## What the task asks
Retype only what runs from the line with "Where should I" through the end of the entries, exactly and in full, but omit any picture you find.

Dataset entries:
═══

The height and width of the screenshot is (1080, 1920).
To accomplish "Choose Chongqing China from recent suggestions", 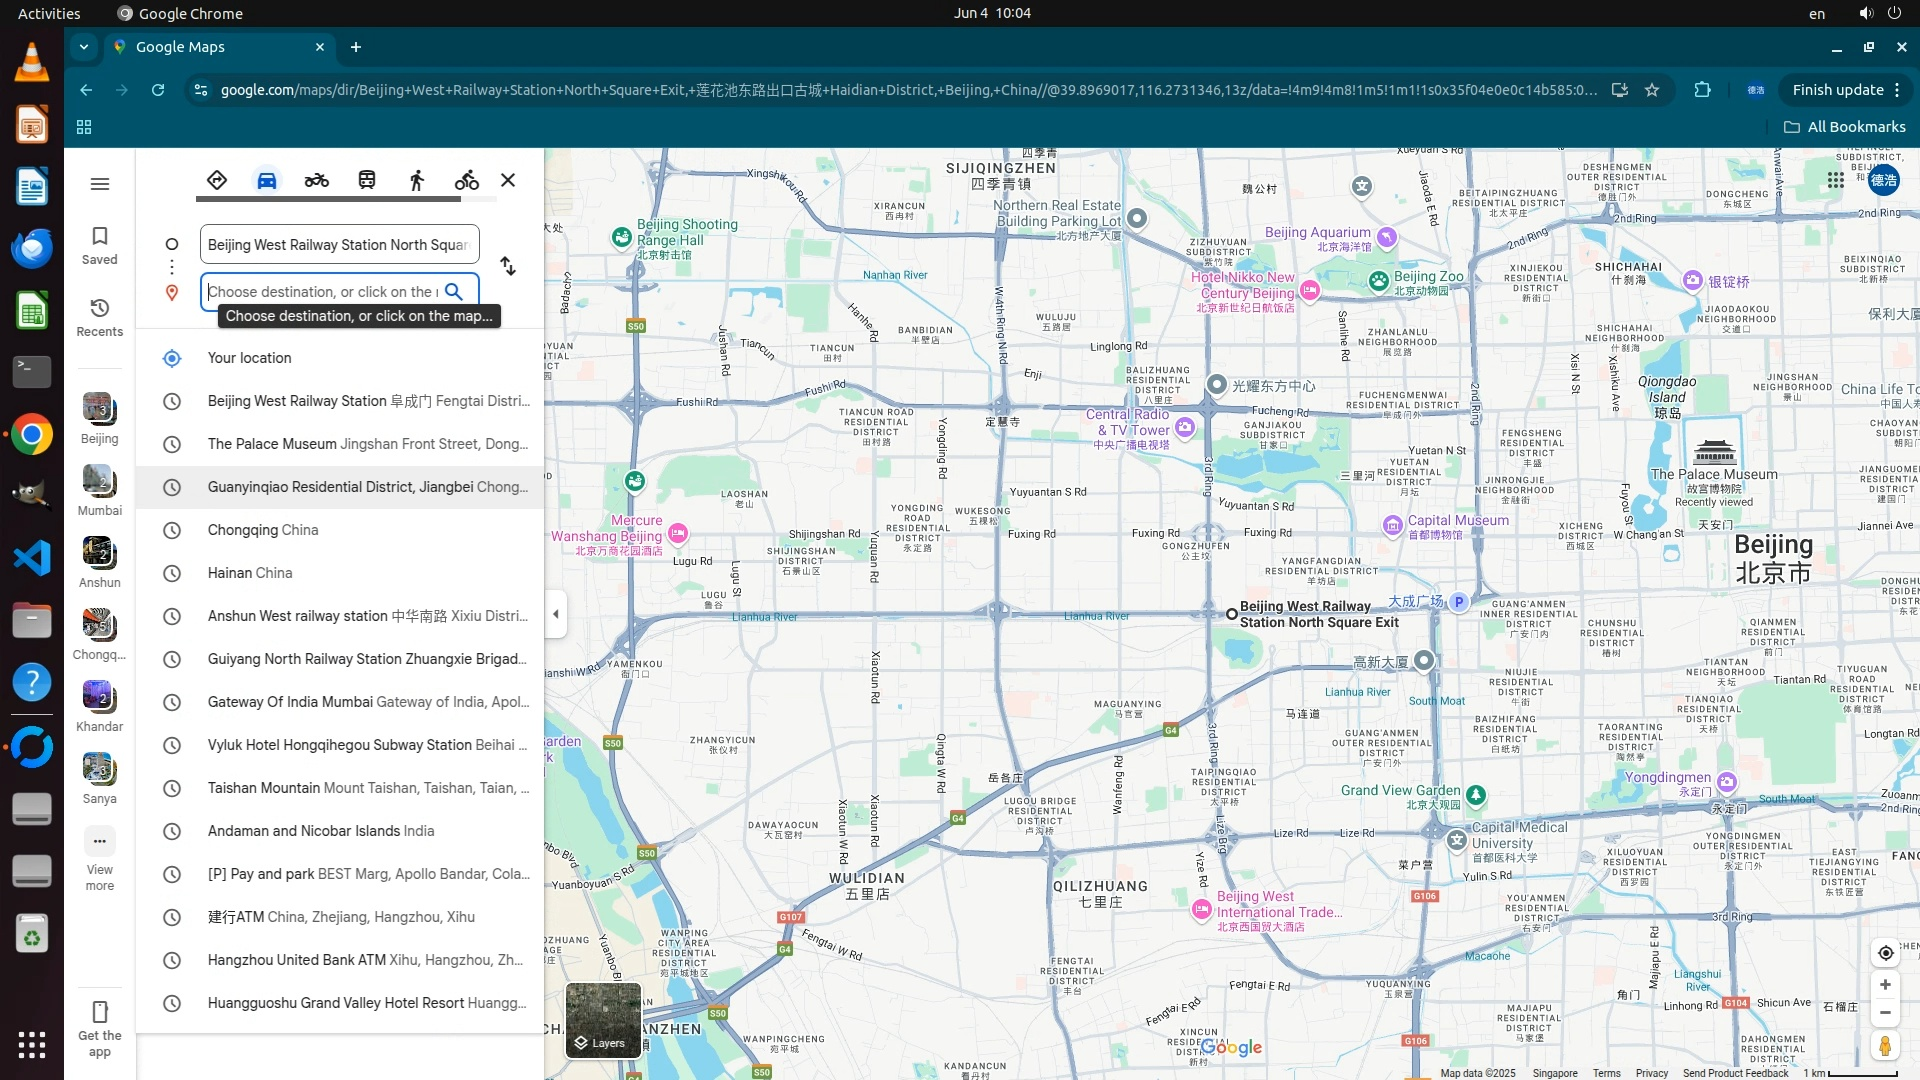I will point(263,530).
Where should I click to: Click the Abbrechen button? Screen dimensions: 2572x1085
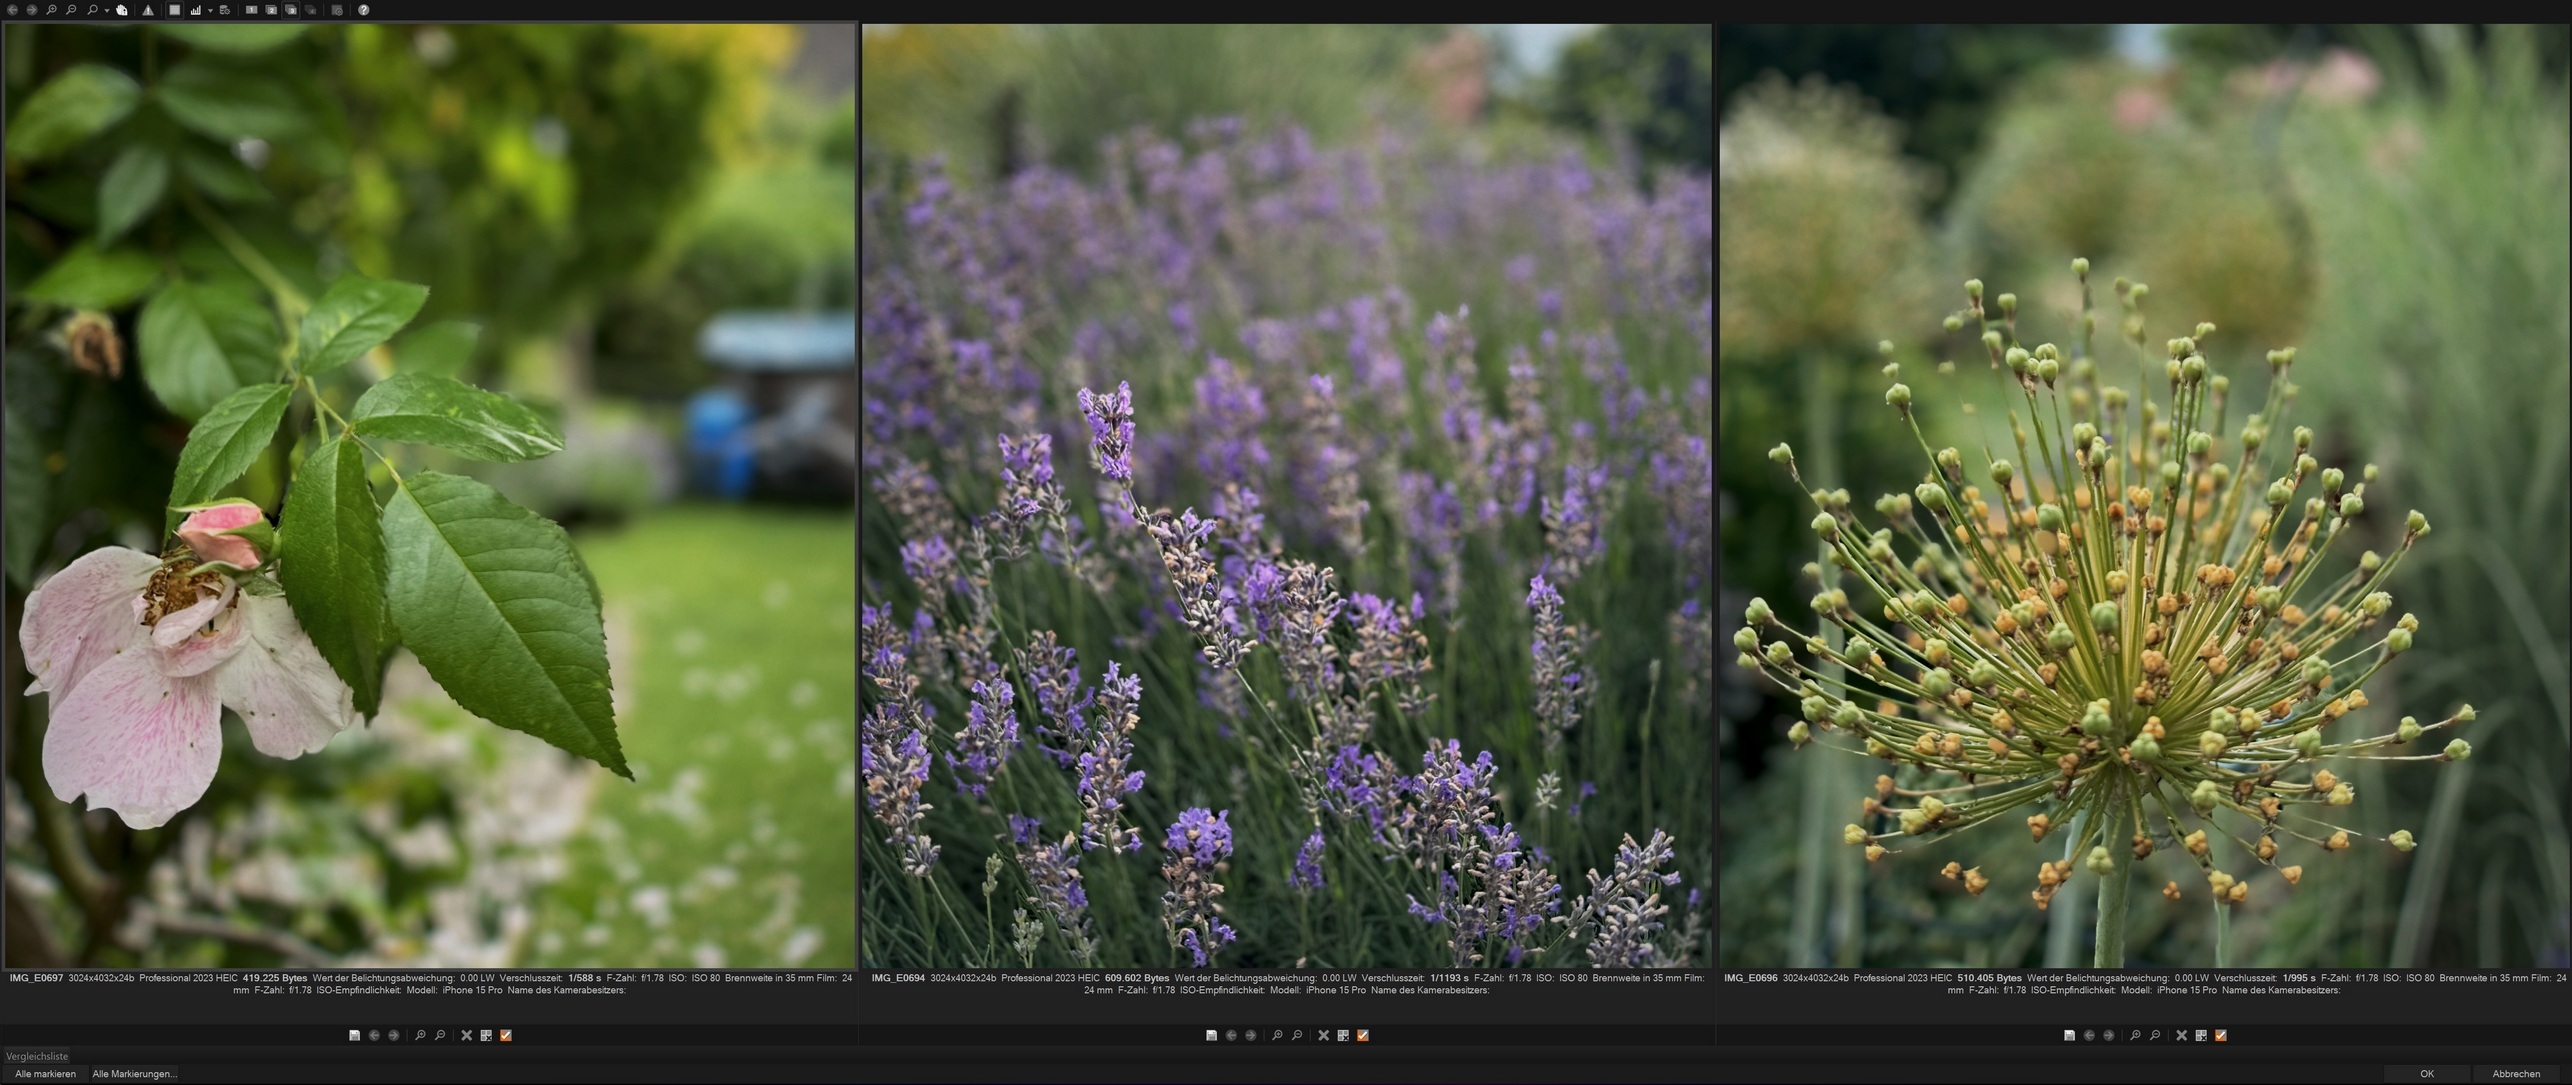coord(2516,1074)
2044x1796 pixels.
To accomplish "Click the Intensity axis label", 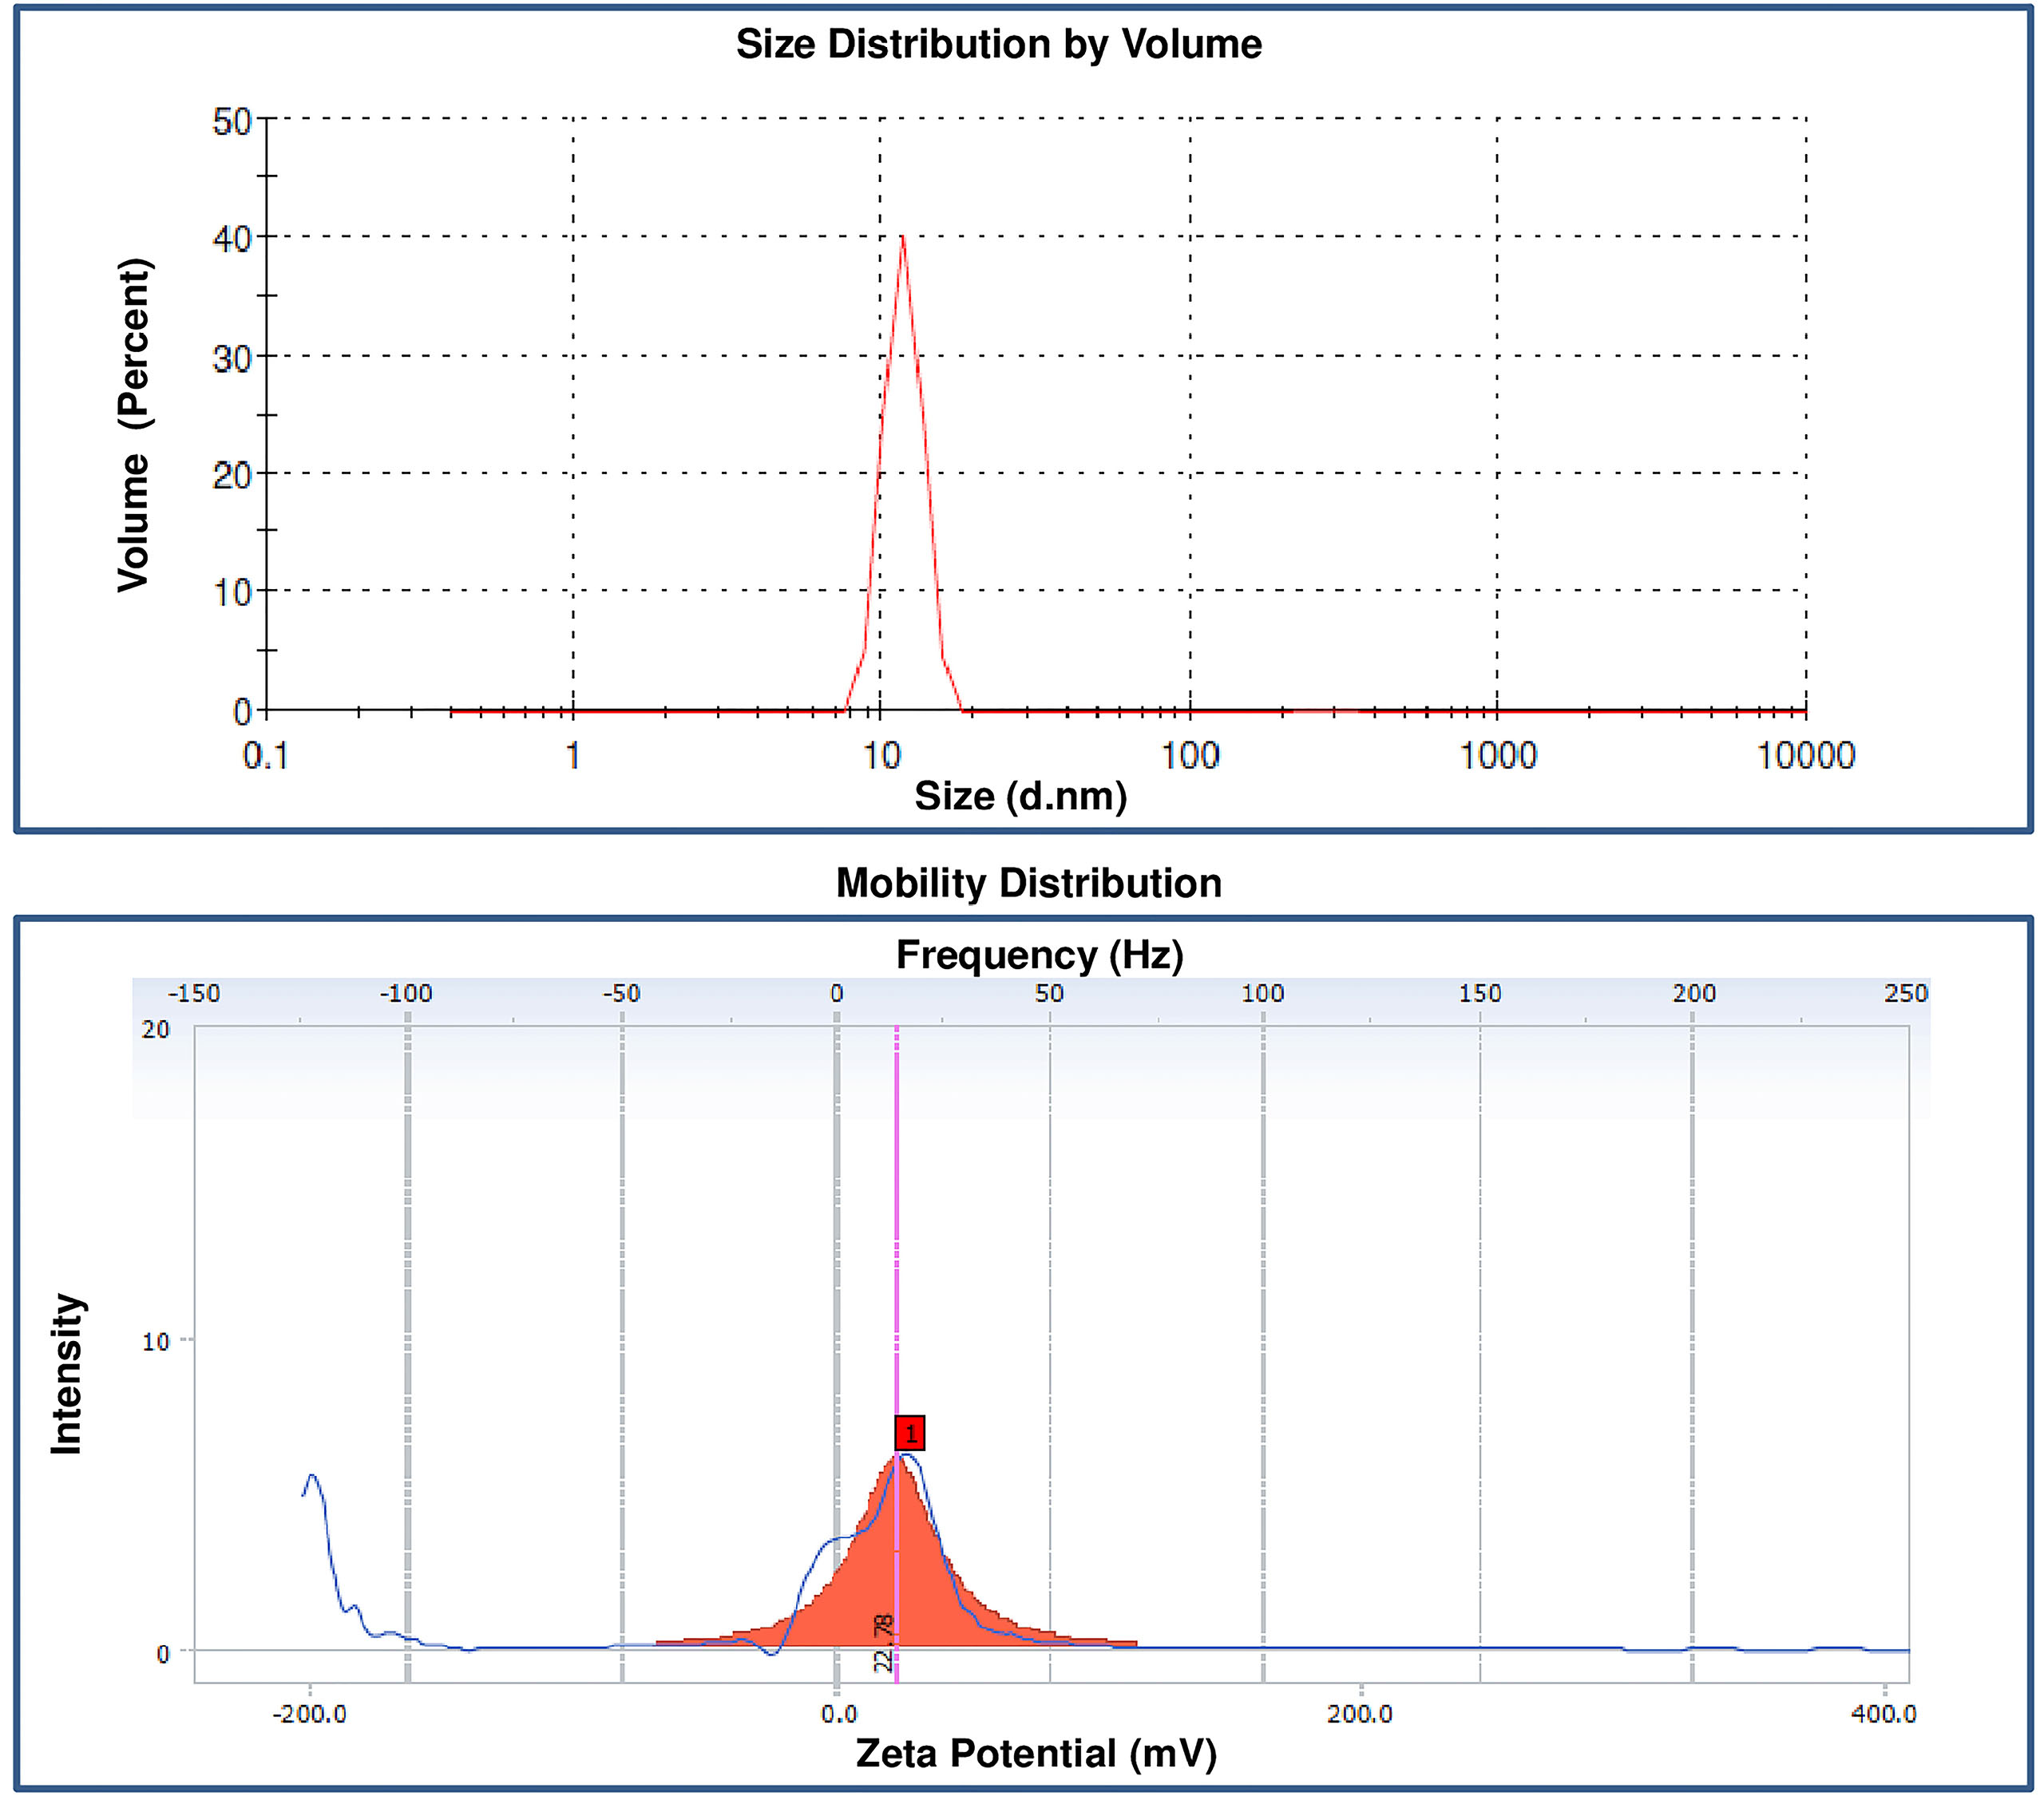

═══

## Written reply
Where should I click to: Click the Abbrechen button? Screen dimensions: 2572x1085
coord(2516,1074)
2044x1796 pixels.
To accomplish "Click the Intensity axis label", 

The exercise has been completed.